[Data entries]
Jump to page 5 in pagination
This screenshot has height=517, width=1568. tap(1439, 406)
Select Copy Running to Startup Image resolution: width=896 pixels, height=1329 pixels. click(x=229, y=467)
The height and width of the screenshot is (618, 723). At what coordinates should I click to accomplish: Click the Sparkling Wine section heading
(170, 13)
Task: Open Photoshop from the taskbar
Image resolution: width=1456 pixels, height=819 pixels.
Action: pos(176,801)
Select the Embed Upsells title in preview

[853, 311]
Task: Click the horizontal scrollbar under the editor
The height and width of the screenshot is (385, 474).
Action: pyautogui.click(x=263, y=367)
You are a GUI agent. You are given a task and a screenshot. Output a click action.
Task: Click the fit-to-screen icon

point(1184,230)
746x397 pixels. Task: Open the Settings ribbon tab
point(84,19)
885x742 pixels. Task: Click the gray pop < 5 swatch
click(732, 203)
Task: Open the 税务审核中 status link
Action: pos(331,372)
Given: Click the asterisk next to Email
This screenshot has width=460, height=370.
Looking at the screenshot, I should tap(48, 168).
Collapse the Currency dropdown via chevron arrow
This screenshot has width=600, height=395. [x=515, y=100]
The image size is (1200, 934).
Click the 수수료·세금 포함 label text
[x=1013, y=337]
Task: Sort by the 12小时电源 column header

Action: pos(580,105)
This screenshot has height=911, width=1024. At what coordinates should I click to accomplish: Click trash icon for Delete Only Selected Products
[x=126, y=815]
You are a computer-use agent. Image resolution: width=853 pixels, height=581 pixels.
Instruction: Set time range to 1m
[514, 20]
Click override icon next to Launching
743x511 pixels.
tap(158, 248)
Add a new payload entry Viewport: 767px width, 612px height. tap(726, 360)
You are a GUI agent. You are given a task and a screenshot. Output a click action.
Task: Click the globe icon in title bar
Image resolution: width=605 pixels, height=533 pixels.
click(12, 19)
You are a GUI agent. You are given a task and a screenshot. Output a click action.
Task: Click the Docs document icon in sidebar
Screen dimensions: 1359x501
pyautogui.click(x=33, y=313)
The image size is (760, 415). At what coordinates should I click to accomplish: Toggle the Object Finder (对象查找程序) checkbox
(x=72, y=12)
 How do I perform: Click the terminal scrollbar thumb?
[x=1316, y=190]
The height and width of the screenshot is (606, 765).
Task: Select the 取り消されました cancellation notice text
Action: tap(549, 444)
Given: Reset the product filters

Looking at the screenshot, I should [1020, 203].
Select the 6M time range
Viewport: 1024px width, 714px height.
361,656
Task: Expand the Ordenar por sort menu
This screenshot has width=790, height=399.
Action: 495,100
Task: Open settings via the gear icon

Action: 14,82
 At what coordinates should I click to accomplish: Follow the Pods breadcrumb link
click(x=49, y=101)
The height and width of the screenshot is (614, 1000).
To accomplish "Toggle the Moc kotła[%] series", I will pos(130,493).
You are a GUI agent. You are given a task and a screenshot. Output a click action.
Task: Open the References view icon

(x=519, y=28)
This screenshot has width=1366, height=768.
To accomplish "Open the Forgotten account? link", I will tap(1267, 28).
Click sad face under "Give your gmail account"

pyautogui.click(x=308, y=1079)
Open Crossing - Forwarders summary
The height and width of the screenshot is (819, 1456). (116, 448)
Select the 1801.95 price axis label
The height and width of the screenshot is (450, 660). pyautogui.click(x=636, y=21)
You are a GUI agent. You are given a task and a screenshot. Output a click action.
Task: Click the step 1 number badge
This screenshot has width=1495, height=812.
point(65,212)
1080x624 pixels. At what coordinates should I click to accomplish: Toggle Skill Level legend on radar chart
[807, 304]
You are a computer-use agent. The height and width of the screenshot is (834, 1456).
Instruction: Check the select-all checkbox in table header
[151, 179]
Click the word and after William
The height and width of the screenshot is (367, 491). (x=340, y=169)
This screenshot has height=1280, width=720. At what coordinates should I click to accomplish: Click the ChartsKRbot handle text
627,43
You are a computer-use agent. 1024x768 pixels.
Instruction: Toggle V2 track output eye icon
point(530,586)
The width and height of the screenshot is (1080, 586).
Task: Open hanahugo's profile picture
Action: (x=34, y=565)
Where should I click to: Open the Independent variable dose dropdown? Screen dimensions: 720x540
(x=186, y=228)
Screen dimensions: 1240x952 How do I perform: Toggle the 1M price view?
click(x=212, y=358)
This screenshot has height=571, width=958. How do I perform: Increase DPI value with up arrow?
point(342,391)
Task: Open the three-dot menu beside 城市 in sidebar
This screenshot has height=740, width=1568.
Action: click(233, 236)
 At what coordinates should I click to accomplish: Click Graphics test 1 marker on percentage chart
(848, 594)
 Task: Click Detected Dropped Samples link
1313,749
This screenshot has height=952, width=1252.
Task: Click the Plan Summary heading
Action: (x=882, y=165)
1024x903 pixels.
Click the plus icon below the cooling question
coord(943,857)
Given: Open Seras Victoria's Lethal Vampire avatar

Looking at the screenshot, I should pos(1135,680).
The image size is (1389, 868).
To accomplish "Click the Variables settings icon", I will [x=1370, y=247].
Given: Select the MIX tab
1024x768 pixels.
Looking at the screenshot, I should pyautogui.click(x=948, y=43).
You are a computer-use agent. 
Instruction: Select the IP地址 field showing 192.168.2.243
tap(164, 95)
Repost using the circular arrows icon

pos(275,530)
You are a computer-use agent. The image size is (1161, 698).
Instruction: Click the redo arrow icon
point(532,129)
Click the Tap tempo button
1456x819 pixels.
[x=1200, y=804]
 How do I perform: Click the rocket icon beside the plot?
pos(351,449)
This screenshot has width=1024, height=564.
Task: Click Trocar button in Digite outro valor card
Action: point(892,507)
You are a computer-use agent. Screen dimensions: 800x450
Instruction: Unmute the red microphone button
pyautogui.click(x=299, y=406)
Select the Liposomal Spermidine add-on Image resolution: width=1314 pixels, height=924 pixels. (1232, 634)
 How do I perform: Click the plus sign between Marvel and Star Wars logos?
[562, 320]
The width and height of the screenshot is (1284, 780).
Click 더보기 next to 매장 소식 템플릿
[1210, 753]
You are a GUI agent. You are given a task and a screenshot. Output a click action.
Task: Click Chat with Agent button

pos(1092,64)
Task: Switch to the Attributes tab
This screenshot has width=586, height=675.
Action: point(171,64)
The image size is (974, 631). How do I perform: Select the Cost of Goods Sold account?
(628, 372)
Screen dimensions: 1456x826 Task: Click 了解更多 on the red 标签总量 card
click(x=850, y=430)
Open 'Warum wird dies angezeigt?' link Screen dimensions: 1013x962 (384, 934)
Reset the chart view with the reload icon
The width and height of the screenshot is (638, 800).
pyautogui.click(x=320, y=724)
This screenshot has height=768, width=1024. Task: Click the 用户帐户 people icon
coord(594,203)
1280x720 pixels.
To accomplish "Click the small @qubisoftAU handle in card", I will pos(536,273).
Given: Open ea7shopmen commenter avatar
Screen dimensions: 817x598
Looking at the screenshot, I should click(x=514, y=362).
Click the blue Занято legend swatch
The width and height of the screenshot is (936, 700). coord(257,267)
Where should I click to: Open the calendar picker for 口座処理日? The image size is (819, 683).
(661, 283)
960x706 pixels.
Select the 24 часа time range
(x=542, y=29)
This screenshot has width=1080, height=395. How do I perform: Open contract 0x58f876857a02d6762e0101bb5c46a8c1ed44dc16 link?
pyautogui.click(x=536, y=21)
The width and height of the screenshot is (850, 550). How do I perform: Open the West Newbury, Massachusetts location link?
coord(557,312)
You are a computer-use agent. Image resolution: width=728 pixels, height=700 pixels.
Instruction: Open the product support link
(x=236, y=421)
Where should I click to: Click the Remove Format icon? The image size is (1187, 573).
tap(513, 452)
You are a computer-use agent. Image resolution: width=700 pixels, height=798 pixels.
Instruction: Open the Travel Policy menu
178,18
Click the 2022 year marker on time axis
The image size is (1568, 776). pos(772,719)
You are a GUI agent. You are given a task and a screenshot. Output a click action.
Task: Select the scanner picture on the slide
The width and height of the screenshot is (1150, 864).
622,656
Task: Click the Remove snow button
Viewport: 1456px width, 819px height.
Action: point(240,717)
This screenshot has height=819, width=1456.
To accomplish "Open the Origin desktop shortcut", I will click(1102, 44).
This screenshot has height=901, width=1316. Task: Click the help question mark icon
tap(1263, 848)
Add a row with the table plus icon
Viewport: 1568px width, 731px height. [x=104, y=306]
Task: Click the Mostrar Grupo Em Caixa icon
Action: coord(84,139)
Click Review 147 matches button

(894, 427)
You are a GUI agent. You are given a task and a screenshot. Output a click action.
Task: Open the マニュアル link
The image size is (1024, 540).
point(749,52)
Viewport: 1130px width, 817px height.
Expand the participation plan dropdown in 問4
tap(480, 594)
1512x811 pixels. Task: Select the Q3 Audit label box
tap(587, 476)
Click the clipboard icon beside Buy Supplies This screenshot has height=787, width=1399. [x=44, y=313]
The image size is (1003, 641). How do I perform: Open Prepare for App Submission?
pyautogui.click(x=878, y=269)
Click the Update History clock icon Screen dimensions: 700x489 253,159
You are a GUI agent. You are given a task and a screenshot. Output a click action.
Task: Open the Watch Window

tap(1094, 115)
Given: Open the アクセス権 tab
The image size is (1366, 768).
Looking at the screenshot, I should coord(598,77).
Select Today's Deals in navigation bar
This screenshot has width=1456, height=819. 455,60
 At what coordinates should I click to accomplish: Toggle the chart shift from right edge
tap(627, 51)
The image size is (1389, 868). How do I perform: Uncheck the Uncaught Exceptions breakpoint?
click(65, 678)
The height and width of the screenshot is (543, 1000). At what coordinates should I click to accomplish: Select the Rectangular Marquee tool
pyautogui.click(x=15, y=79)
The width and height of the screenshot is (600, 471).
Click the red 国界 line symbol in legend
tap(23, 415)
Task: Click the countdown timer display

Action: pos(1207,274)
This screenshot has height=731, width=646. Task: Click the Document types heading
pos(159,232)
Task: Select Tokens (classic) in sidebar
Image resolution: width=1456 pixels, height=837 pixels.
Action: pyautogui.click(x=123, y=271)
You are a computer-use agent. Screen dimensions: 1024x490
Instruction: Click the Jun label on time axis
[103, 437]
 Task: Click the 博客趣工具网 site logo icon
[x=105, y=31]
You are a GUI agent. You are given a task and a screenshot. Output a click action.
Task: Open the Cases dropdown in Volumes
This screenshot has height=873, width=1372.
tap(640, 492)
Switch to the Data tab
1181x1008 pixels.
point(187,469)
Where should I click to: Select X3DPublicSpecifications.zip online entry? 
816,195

**TASK DETAILS:** Pick out every line in the data entries above that contains the word "Expand", and copy each one.

**RESULT OF THIS EXERCISE:**
Task: Expand the Ordenar por sort menu
Expand the participation plan dropdown in 問4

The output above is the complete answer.